Hugh Cornwell luxuriates in the diphthong of brown. He bends the word to suit the lush atmosphere of his song. He stretches the word to create unity between the two lines of music. Think how Golden Brown would change if Hugh chose to sing brown as a short, clipped word. Here‘s the sheet music, so you can see how the song works.
Now listen to the same word, brown, in the Rolling Stones song Brown Sugar. It’s the same word, but does it sound the same? Is brown longer or shorter when Mick sings it?

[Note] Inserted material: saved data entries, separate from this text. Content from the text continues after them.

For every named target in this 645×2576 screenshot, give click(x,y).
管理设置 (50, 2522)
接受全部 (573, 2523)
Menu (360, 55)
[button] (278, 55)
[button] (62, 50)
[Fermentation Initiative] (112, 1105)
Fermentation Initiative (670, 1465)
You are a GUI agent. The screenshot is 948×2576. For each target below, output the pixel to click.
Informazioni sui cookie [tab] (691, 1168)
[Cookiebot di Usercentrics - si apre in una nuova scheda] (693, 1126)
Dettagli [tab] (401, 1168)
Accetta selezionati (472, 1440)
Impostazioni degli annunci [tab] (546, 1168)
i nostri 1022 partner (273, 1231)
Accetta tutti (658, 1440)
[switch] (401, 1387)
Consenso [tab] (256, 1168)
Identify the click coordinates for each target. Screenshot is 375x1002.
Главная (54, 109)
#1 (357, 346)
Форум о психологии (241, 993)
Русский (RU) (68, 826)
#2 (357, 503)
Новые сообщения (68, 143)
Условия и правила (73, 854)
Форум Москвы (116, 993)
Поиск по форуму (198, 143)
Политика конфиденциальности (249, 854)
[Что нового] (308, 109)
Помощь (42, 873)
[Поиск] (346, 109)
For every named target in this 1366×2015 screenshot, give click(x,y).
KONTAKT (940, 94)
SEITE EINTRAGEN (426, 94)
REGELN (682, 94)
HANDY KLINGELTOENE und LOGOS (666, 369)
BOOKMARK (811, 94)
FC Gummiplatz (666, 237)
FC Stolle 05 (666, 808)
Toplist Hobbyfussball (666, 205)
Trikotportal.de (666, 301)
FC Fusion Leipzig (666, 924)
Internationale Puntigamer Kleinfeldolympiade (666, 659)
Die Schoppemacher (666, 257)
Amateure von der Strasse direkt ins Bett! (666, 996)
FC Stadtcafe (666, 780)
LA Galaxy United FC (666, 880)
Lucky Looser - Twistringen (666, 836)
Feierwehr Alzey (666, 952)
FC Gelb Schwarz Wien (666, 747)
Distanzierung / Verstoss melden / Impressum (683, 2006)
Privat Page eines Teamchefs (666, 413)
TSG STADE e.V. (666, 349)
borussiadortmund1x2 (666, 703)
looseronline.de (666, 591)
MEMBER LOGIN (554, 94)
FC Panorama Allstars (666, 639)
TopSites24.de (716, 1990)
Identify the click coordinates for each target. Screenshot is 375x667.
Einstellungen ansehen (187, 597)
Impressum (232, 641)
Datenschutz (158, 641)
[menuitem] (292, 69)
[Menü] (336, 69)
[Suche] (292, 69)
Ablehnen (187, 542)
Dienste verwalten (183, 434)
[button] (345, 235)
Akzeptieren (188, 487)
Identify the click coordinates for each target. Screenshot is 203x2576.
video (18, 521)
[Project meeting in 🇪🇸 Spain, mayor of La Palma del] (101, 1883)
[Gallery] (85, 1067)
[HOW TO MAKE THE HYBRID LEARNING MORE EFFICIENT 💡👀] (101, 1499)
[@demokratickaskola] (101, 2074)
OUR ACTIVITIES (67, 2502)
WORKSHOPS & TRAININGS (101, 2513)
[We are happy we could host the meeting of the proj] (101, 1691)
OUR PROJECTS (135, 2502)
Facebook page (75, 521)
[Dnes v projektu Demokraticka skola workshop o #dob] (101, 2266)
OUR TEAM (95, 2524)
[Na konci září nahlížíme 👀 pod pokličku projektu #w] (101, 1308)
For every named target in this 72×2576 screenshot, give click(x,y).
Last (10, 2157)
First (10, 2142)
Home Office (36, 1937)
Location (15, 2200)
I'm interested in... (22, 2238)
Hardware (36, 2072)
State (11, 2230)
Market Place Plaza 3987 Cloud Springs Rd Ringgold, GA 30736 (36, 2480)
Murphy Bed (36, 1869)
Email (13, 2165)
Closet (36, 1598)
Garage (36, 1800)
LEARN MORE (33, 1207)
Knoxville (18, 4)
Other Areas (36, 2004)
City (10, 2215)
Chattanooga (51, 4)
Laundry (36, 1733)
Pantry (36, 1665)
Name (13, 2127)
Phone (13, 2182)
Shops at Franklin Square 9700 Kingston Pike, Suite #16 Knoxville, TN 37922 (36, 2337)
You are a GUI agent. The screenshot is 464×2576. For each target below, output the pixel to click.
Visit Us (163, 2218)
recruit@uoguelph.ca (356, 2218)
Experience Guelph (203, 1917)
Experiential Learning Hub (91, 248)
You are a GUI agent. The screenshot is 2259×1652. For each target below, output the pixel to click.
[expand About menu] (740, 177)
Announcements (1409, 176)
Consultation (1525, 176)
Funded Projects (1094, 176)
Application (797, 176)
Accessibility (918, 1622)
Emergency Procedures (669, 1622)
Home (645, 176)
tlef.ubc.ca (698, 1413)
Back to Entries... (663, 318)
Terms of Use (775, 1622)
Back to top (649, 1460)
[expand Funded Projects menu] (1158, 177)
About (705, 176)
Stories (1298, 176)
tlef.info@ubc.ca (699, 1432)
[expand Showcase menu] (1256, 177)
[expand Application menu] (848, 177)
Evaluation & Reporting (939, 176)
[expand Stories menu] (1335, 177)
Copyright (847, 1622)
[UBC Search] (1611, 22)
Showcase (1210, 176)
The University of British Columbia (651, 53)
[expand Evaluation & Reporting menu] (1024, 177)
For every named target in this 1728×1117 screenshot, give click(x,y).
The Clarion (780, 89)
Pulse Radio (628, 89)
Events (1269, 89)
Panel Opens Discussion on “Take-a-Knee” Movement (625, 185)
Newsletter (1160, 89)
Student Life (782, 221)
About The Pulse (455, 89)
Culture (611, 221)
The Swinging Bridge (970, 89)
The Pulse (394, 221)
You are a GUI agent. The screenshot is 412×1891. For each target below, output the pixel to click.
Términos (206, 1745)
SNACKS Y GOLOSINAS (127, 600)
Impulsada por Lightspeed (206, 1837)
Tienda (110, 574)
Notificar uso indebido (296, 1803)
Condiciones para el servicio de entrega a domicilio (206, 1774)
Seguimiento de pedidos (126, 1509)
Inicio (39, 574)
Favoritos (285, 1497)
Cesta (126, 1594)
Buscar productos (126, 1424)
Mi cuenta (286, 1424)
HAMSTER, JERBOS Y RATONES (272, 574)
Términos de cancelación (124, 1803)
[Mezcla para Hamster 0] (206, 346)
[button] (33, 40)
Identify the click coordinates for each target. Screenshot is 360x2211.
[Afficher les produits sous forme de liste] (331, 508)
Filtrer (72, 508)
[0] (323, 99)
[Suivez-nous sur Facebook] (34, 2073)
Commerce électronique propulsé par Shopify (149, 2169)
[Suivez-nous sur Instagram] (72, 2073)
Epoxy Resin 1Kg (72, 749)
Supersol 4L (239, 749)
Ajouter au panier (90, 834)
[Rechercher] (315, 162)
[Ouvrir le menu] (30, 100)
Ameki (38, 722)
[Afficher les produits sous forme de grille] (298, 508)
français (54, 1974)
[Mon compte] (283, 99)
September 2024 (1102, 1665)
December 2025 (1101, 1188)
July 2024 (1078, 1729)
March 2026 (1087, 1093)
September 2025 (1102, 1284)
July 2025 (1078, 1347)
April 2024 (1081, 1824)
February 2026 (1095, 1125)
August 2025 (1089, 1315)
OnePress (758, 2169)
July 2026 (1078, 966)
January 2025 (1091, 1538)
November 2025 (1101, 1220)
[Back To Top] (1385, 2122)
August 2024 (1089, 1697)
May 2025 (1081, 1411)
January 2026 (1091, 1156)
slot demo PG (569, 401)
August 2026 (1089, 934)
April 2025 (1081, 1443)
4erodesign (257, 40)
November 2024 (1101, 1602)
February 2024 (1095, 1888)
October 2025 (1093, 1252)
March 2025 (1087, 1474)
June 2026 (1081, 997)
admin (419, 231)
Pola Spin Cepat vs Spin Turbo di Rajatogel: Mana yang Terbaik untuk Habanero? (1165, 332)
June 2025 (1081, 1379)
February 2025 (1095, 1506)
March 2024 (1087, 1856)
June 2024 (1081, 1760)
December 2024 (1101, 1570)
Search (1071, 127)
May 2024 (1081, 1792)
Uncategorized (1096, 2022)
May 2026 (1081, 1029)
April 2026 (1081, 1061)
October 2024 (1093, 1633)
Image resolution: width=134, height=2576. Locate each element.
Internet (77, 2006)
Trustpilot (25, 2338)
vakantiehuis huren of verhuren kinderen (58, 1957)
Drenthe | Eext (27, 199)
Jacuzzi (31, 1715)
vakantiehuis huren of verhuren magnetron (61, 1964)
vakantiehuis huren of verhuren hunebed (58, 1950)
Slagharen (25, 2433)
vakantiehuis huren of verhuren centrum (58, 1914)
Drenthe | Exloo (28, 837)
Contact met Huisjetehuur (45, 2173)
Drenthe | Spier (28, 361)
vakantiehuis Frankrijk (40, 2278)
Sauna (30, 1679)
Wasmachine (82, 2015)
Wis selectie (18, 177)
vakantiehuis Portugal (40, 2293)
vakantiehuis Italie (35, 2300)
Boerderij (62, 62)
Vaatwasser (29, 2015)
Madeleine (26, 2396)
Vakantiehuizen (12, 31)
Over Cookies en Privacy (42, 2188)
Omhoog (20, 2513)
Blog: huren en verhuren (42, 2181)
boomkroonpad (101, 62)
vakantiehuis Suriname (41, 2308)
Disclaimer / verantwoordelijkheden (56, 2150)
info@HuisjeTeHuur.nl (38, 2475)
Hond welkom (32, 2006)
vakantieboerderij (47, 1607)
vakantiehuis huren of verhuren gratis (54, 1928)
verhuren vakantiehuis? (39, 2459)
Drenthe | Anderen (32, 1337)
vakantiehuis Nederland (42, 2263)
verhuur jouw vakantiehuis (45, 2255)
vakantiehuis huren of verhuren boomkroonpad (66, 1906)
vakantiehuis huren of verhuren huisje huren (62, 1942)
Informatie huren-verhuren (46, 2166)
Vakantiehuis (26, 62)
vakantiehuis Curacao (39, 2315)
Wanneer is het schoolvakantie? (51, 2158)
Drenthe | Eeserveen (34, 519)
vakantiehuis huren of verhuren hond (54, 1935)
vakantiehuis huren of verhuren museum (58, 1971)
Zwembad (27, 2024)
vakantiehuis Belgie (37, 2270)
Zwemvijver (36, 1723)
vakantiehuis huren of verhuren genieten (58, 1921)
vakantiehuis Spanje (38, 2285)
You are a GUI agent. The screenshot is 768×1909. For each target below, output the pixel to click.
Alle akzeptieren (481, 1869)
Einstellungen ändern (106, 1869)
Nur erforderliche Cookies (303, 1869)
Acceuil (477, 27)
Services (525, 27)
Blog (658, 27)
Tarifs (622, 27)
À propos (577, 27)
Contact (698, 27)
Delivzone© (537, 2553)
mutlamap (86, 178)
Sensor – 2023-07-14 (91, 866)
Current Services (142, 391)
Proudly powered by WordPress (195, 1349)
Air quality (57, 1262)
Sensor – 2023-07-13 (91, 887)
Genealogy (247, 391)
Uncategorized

Singers make all kinds of subtle decisions when they sing in English. It’s good to be aware of them if you want to cover their song. If Hugh had chosen to sing the word brown just like Mick, would it have suited the mood and the music of Golden Brown? If Mick had sung brown long and luxuriously, like Hugh, would it have suited the blues rhythm of Brown Sugar?
Just because you know how a word is usually pronounced in English, don’t assume that ‘standard’ pronunciation English is always appropriate in a song. It isn’t. Use your ears wisely. English is a wonderfully flexible language. It stretches and bends to suit the music and the meaning of a song. You need to bend and stretch with it.